Kieran Culkin and ""Succession" castmate Sarah Snook repeated their Golden Globe Awards victories for best drama series actor and actress.

Culkin won over castmate Jeremy Strong, Tom Hiddleston ("Loki"), Timothy Olyphant ("Justified: City Primeval"), Pedro Pascal ("The Last of Us") and Ramón Rodríguez ("Will Trent").

"The Morning Show" stars Jennifer Aniston and Reese Witherspoon were among the other best drama series actress nominees, along with Aunjanue Ellis ("Justified: City Primeval"), Bella Ramsey ("The Last of Us") and Keri Russell ("The Diplomat").
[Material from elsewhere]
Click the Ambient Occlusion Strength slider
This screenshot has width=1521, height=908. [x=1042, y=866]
FX's "The Bear" -- the story of a high-end chef who returns to his native Chicago to run the family sandwich shop -- won for best comedy series over ABC's "Abbott Elementary; HBO's "Barry"; FX's "Reservation Dogs" and "What We Do in the Shadows"; Prime Video's "The Marvelous Mrs. Maisel"; Peacock's "Poker Face" and Apple TV+'s "Shrinking."
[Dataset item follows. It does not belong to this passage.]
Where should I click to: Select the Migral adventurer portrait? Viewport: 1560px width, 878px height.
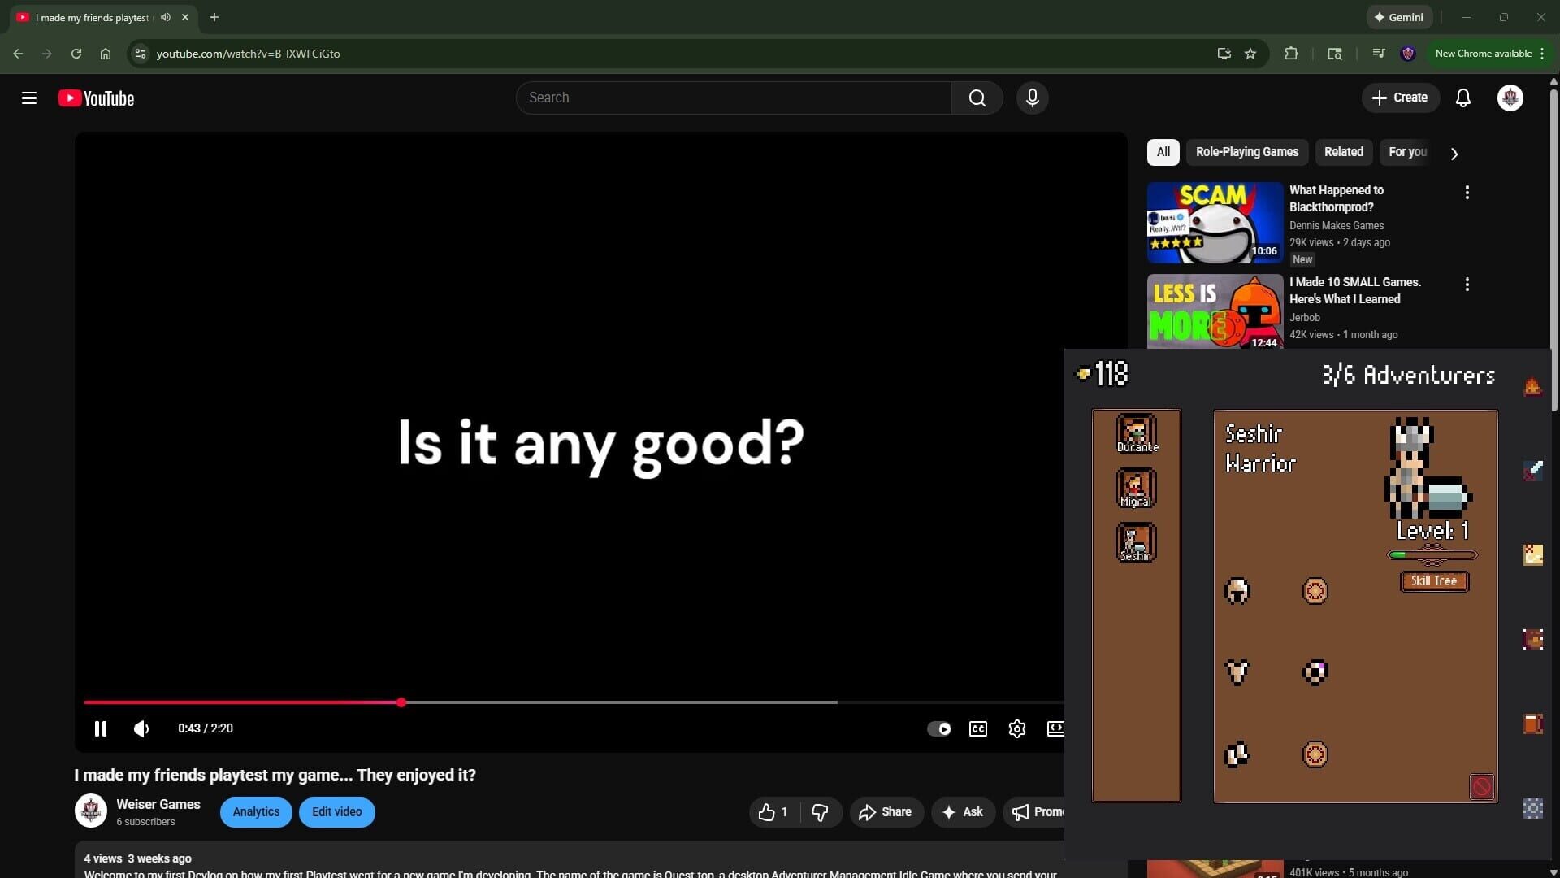point(1136,487)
"The Bear" also won in the category at the Golden Globe Awards.  Its stars Jeremy Allen White and Ayo Edebiri repeated their Golden Globe Awards victories best actor and best actress in a comedy series awards at the Critics Choice Awards.

The other Critics Choice Awards nominees for best actor in a comedy series were Bill Hader ("Barry"), Steve Martin ("Only Murders in the Building"), Kayvan Novak ("What We Do in the Shadows"), Drew Tarver (for "The Other Two") and D'Pharaoh Woon-A-Tai ("Reservation Dogs").

Edebiri won for best actress in a comedy series over Rachel Brosnahan ("The Marvelous Mrs. Maisel"), Quinta Brunson ("Abbott Elementary"), Bridge Everett ("Somebody Somewhere"), Devery Jacobs ("Reservation Dogs") and Natasha Lyonne for "Poker Face."

During the ceremony, Ferrera was presented with the eighth annual SeeHer Award, which honors a woman "who advocates for gender equality, portrays characters with authenticity, defies stereotypes and pushes boundaries."

The award is presented by the Critics Choice Association in conjunction with the SeeHer movement for accurate portrayals of women and girls in media.

Robbie presented the award to Ferrera.

Harrison Ford received a Career Achievement Award for a career best known for his work in the "Star Wars" and "Indiana Jones" franchises. He receive the award from James Mangold, who directed Jones in last year's "Indiana Jones and the Dial of Destiny."

The Critics Choice Awards ceremony was hosted by Chelsea Handler.

The Critics Choice Association is the largest critics organization in the United States and Canada, representing more than 600 media critics and entertainment journalists.